Define contractual API for caching #544

Open michaeltlombardi opened 3 weeks ago

michaeltlombardi commented 3 weeks ago

Summary of the new feature / enhancement

As a resource author, I want to be able to rely on a contract between my resource and DSC for any caching my resource should do for performance, so my resources can participate in the lifecycle of DSC invocations reliably and transparently.

As an infrastructure engineer, I want to be able to schedule DSC to perform caching operations on a regular cadence before applying my configurations to reduce their processing time.

Right now, the PowerShell adapter resource performs caching to speed up DSC invocations, but it's a behavior of the adapter, not DSC itself (as far as I can tell). Users can't run a dsc cache or dsc resource cache command to explicitly invoke caching behaviors for resources that support it. Nor do users have any way to understand which resources on their system might be performing caching except to invesigate every resource manually.

Caching is also important for higher order tools, which may want to incorporate DSC caching into the rest of their workflow for reporting and validation and for performance reasons.

Proposed technical implementation details (optional)

I propose that we initially:

  1. Define a cache command/capability for resources, reusing the structure of other resource commands. Initially, this could be parameterless.
  2. Define a cache step in the DSC command lifecycle, possibly after discovering all resources but before enumerating adapted resources.
  3. Add a cache command to DSC, allowing users to explicitly invoke the caching resources. In the first iteration, I think it's okay if the cache command calls every resource with that capability in discovery order.

After this first iteration, it's probably worth considering whether and how to pass options to the caching resources. I considered a new kind of resource and a group resource for caching, but that makes the behavior configuration-dependent, where I think it makes sense to invoke caching for other operations and regardless of whether a document specifies caching resources.

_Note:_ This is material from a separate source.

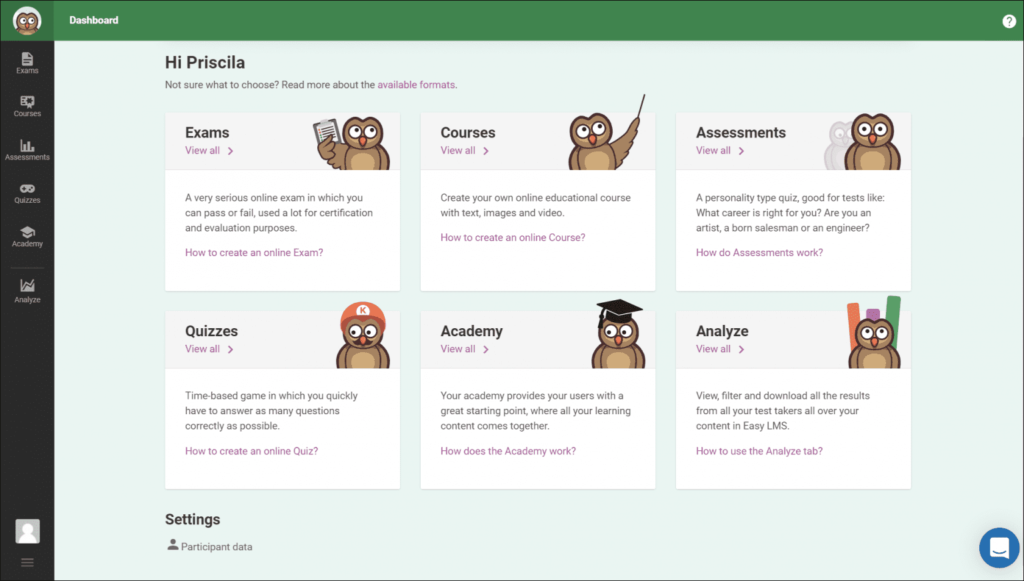The width and height of the screenshot is (1024, 581).
Task: Click the user avatar above the hamburger menu
Action: 27,530
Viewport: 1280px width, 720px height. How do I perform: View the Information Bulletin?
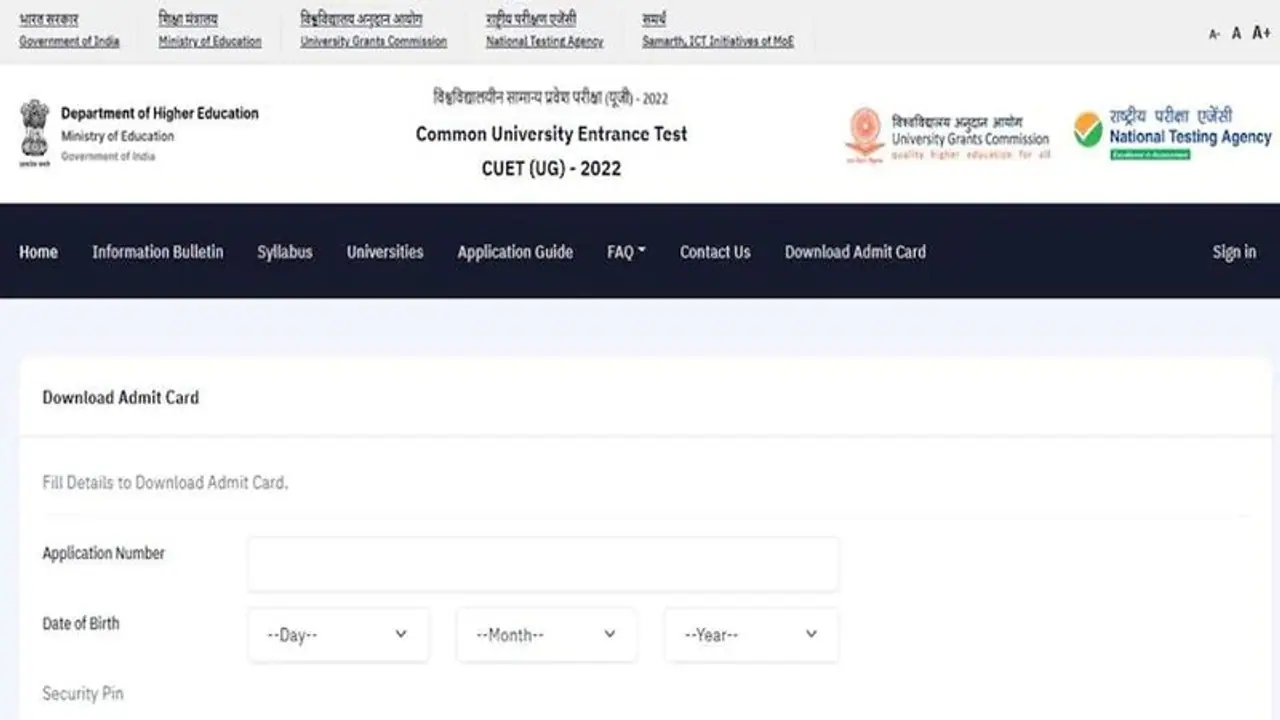[x=157, y=252]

I think it might still be doable to define caching-specific resources, but it would require any resource using caching to define two resources - one for the actual resource and another for the caching options (which would be global, rather than per-instance).

Once we have caching as part of the API, this could enable users to pass an option to always check the cache each run or skip cache checking, which could be useful when repeatedly invoking DSC interactively during investigations or testing.

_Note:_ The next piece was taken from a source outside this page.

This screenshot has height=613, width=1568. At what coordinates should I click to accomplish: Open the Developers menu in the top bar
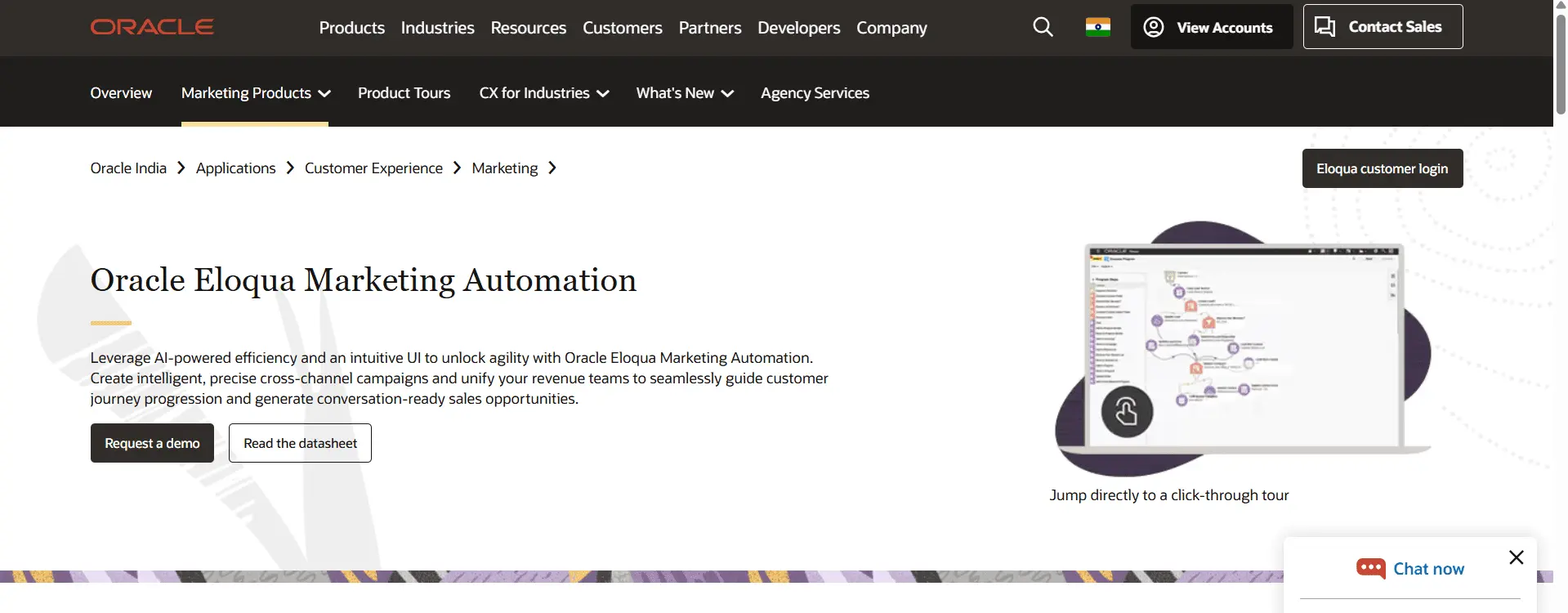click(x=798, y=28)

SteveL-MSFT commented 2 weeks ago

For now, we can define a way in the manifest to advertise caching.

SteveL-MSFT commented 2 weeks ago

Thinking about this, if the goal is pre-populate the cache, I think just running dsc resource list '*' --adapter '*' I think forces discovery and should pre-populate any caches

michaeltlombardi commented 1 week ago

That would work for adapter resources, but not for other resources that may benefit from a cache, like pre-enumerating IIS sites. It also wouldn't give users or higher order tools any insights into whether/how the resource is creating or using caches, or the ability to force a clear of the cache.

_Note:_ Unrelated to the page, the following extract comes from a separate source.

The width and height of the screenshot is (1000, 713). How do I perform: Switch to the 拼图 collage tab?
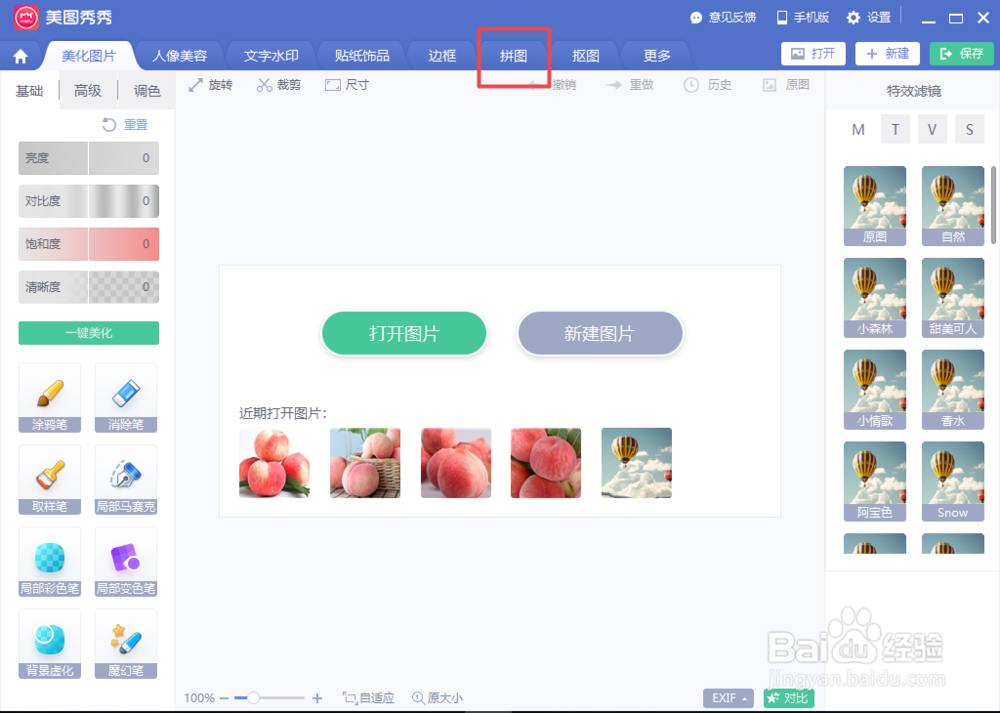click(513, 56)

Right now, the only resources that use caching are adapter resources, but there's plenty of cases where parsing every possible instance of a resource or retrieving information to use across instances in a run would give performance benefits for long, complicated configuration documents or process-intensive resources. This is especially true for APIs that require you to enumerate their full list, which I encountered several times at Puppet.

I definitely think we want, at a minimum, a way for a resource to indicate that it is using a cache (and where the cache gets stored) for the sake of users and integrating developers.